|
COURT OF APPEALS DECISION DATED AND RELEASED July 23, 1996 |
NOTICE |
|
A party may file with the
Supreme Court a petition to review an adverse decision by the Court of
Appeals. See § 808.10 and
Rule 809.62, Stats. |
This opinion is subject to
further editing. If published, the
official version will appear in the bound volume of the Official Reports. |
No. 96-0221-CR
STATE
OF WISCONSIN IN COURT OF
APPEALS
DISTRICT I
State of Wisconsin,
Plaintiff-Respondent,
v.
Everett Daniel Neal,
Defendant-Appellant.
APPEAL from judgments of
the circuit court for Milwaukee County:
DANIEL L. KONKOL, Judge. Affirmed.
SCHUDSON, J.[1] Everett Daniel Neal appeals from a judgment
of conviction, following his no-contest plea, for operating an automobile after
revocation, contrary to § 343.44(1), Stats. Neal also appeals from a judgment of
conviction, following a jury trial, for operating a motor vehicle while under
the influence of an intoxicant, contrary to §§ 346.63(1)(a) and 346.65(2),
Stats. Neal claims that the evidence was insufficient to support the
jury verdict.

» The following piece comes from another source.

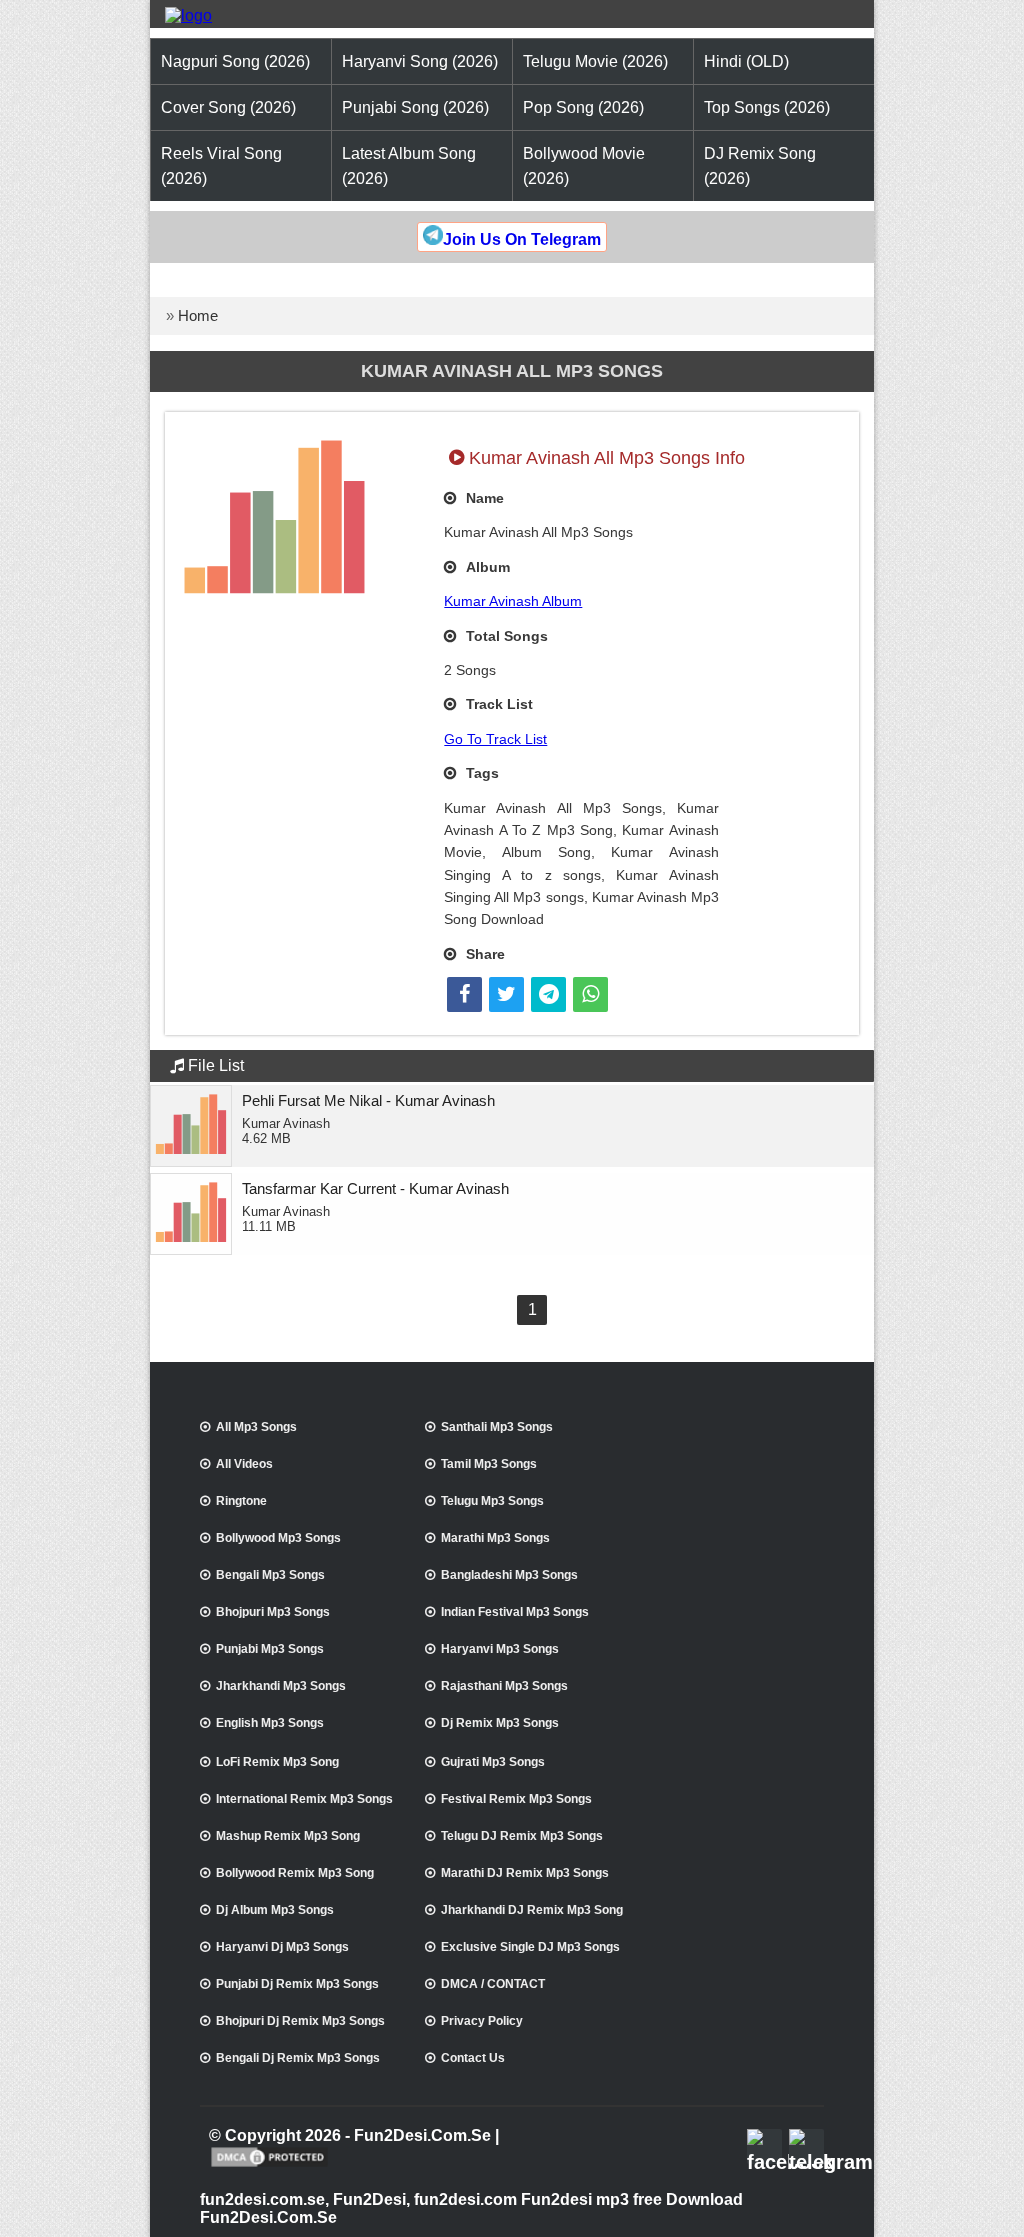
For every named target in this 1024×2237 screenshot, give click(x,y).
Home (198, 315)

Because Neal has failed
to brief any arguments pertaining to the operating-after-revocation conviction[2]
and because the OWI conviction is sufficiently supported by evidence from the
trial, this court affirms both judgments.
The State called
Milwaukee Police Officers Michael Grogan and Dean Schubert to testify during
Neal's OWI trial. Officer Grogan
testified that on August 25, 1993, he observed Neal driving his vehicle
and deviating from his driving lane.
Officer Grogan testified that he pulled Neal over and that Neal had
bloodshot and glassy eyes, slurred speech and coordination problems. Officer Grogan testified that he detected a
“strong odor” of alcohol on Neal's breath.
Officer Grogan further testified that Neal failed four different field
sobriety tests. Officer Schubert
testified that he administered the breathalyzer test but that Neal did not
breathe into the tube and merely “puffed his cheeks.” Officer Schubert further testified that despite either a second
or third attempt during which Neal again “puffed his checks,” Neal threw the
tube at him and “said words to the effect that he's f----- anyway if he takes
the test.”
Contrary to the
testimony of the police officers, Neal testified that the officers did not ask
him to perform any field sobriety tests.
Neal also testified that he did breathe into the breathalyzer but was
told that he had not blown hard enough to register a reading.
Neal challenges the jury
verdict. He argues that the evidence of
OWI was insufficient.
[I]n
reviewing the sufficiency of the evidence to support a conviction, an appellate
court may not substitute its judgment for that of the trier of fact unless the
evidence, viewed most favorably to the state and the conviction, is so lacking
in probative value and force that no trier of fact, acting reasonably, could
have found guilt beyond a reasonable doubt.
If any possibility exists that the trier of fact could have drawn the
appropriate inferences from the evidence adduced at trial to find the requisite
guilt, an appellate court may not overturn a verdict even if it believes that
the trier of fact should not have found guilt based on the evidence before it.
State
v. Poellinger, 153 Wis.2d 493, 507, 451 N.W.2d 752, 757-758 (1990)
(citations omitted). Where there are
inconsistencies in the testimony of the witnesses, it is the trier of fact's
duty to determine the weight and credibility of the testimony. See Thomas v. State, 92
Wis.2d 372, 381-382, 284 N.W.2d 917, 923 (1979). An appellate court will substitute its judgment for that of the
trier of fact when the fact-finder relied on evidence that was “inherently or
patently incredible—that kind of evidence which conflicts with nature or with
fully-established or conceded facts.” State
v. Tarantino, 157 Wis.2d 199, 218, 458 N.W.2d 582, 590 (Ct. App. 1990).
Here, the testimony of
Officers Grogan and Schubert was sufficient for a reasonable jury to find Neal
guilty of OWI. The jury obviously found
the officers' testimony regarding their observations of Neal's physical
condition, his inability to perform various field sobriety tests, and his
refusal to provide an adequate breathalyzer sample more credible than Neal's
version of events. Nothing in the
officers' testimony was “inherently or patently incredible.” Therefore, this court affirms.
By the Court.—Judgments
affirmed.
This opinion will not be
published. See Rule 809.23(1)(b)4, Stats.